なお、2008年12月26日に出願された日本特許出願2008-335047号の明細書、特許請求の範囲、及び要約書の全内容をここに引用し、本発明の明細書の開示として、取り入れるものである。
Claims (10)
- エチレン/テトラフルオロエチレン共重合体の造粒方法であって、エチレン及びテトラフルオロエチレンの共存下に、エチレン/テトラフルオロエチレン共重合体のスラリーを水と共に、造粒温度10~130℃で、造粒時間30~240分間撹拌して造粒することを特徴とするエチレン/テトラフルオロエチレン共重合体の造粒方法。
- 前記スラリーが、重合媒体を含有し、該重合媒体が、フッ化炭化水素、塩化炭化水素、フッ化塩化炭化水素、アルコール及び炭化水素からなる群から選ばれる少なくとも1種である請求項1に記載のエチレン/テトラフルオロエチレン共重合体の造粒方法。

## 記録
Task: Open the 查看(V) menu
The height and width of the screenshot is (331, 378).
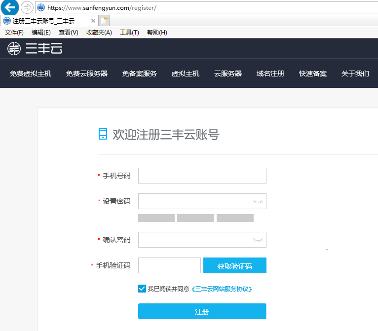Action: [68, 33]
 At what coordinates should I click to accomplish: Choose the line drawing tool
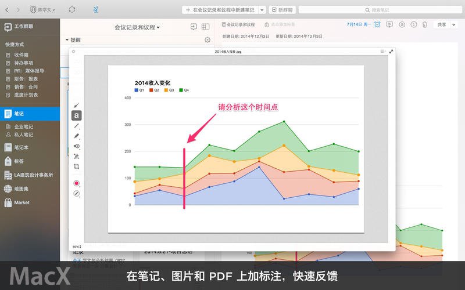pyautogui.click(x=77, y=126)
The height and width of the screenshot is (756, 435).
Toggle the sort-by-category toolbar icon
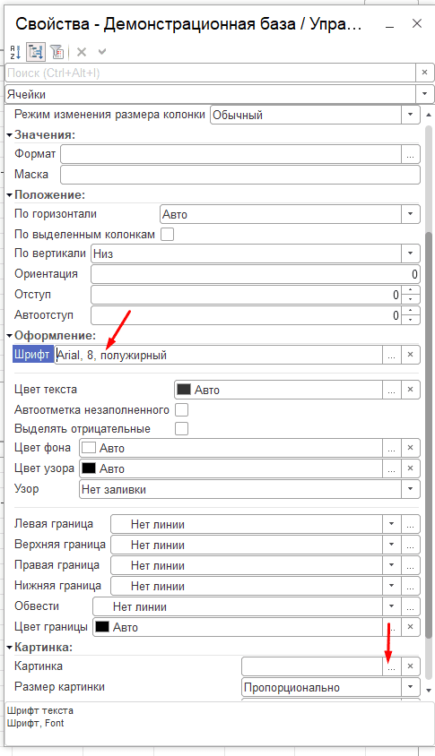pyautogui.click(x=36, y=52)
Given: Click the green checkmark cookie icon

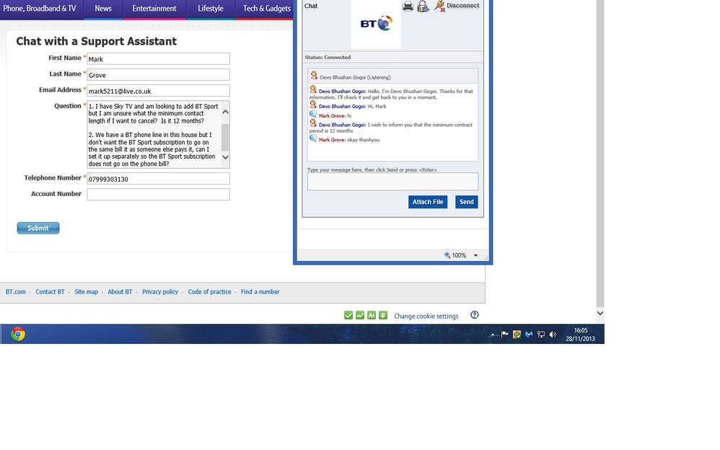Looking at the screenshot, I should point(348,315).
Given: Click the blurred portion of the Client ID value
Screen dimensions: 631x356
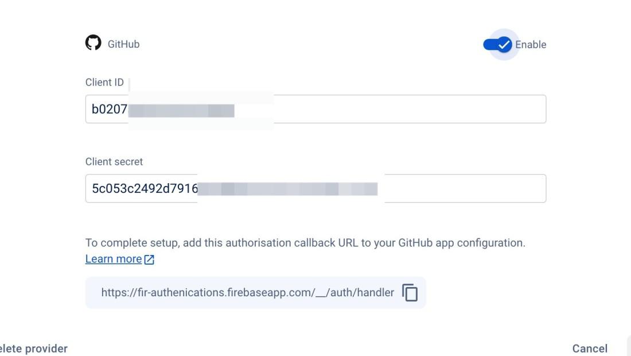Looking at the screenshot, I should point(181,110).
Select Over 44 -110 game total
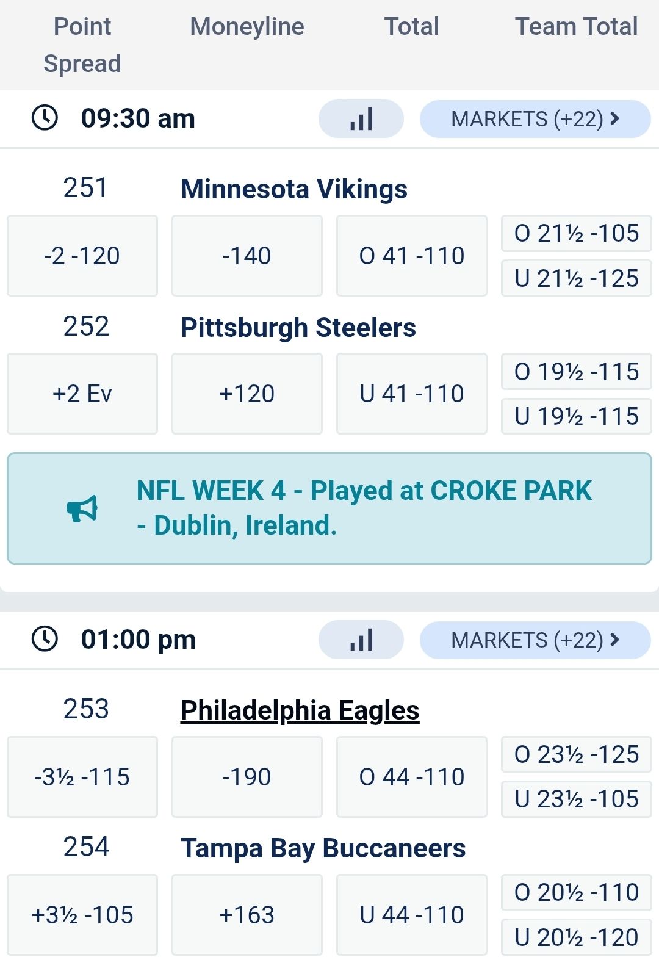 [x=412, y=777]
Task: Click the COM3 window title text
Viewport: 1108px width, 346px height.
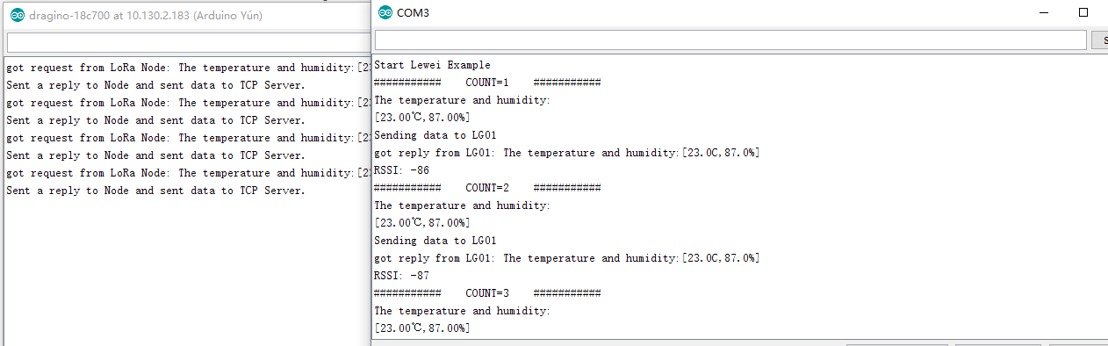Action: 413,13
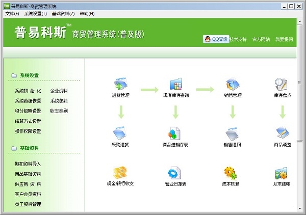The width and height of the screenshot is (306, 215).
Task: Follow the 官方网站 link in header
Action: [x=261, y=39]
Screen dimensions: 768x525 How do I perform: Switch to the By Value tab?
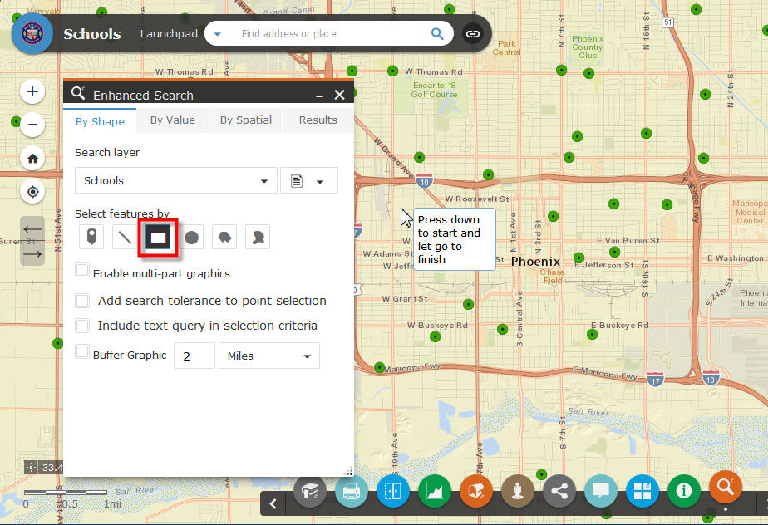click(x=173, y=120)

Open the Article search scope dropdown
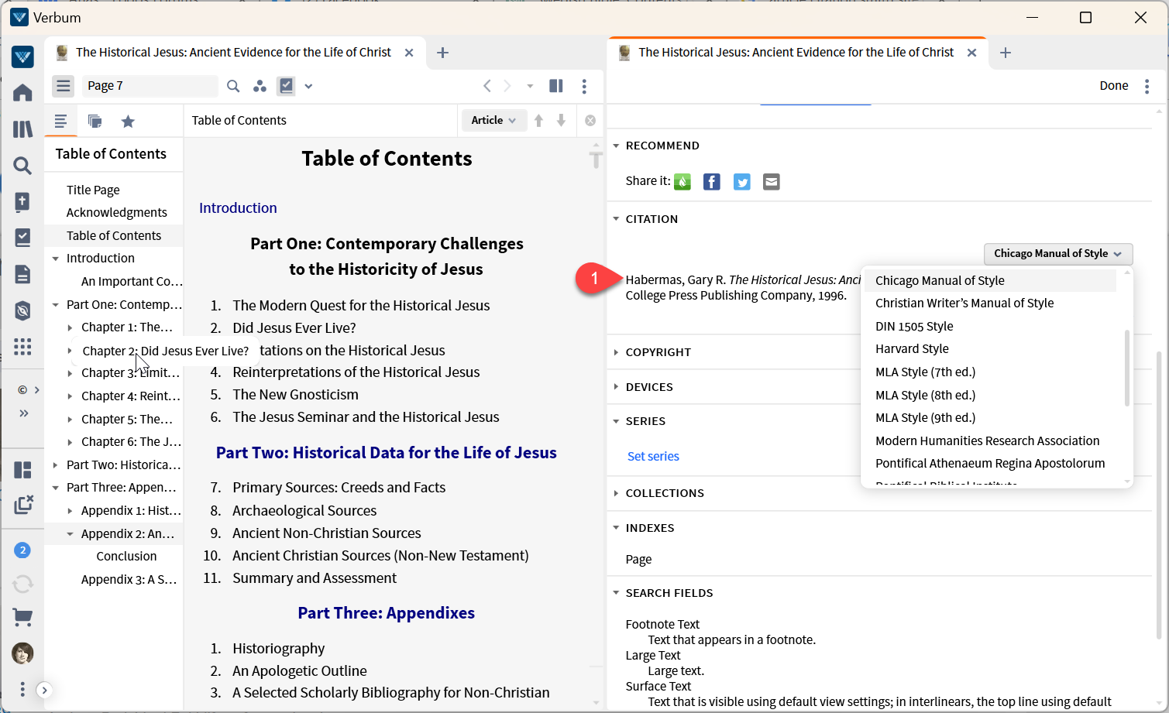pos(493,120)
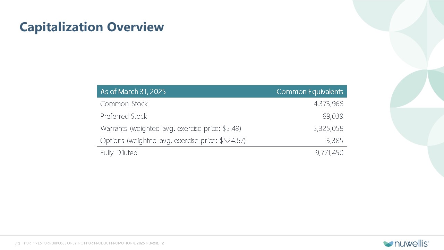Click the Common Equivalents column header
444x250 pixels.
coord(309,92)

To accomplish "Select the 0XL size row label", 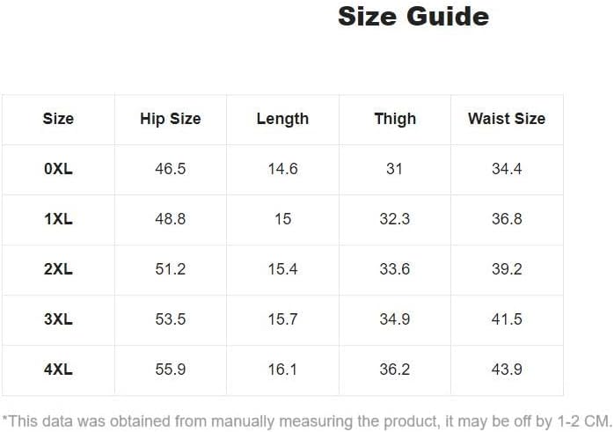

## 課題
a) 抜粋について、次の問いに答えてください。
(i) 全内容が引用されている日本特許出願は、いつ出願されたものですか。
(ii) 請求項1に示された造粒温度の範囲はいくらですか。
(iii) 抜粋には請求項が何項あると記されていますか。
b) 抜粋の請求項に挙げられている重合媒体の候補を、すべて書き出してください。

## 解答
a)
(i) 2008年12月26日
(ii) 10~130℃
(iii) 10項

b) フッ化炭化水素、塩化炭化水素、フッ化塩化炭化水素、アルコール、炭化水素